Your job is to return every line of the listing holding the string "Switch".

* **RECORDS SUPPLIED**:
========================================================================

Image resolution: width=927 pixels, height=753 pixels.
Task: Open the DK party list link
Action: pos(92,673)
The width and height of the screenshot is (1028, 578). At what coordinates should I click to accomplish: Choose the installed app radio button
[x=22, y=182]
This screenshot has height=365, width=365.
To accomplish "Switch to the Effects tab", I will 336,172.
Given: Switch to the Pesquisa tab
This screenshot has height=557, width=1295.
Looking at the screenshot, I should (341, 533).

========================================================================

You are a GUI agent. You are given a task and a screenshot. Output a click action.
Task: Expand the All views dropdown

========================================================================

* **RESULT OF THE EXERCISE**:
To accomplish "Switch to the Effects tab", I will 336,172.
Given: Switch to the Pesquisa tab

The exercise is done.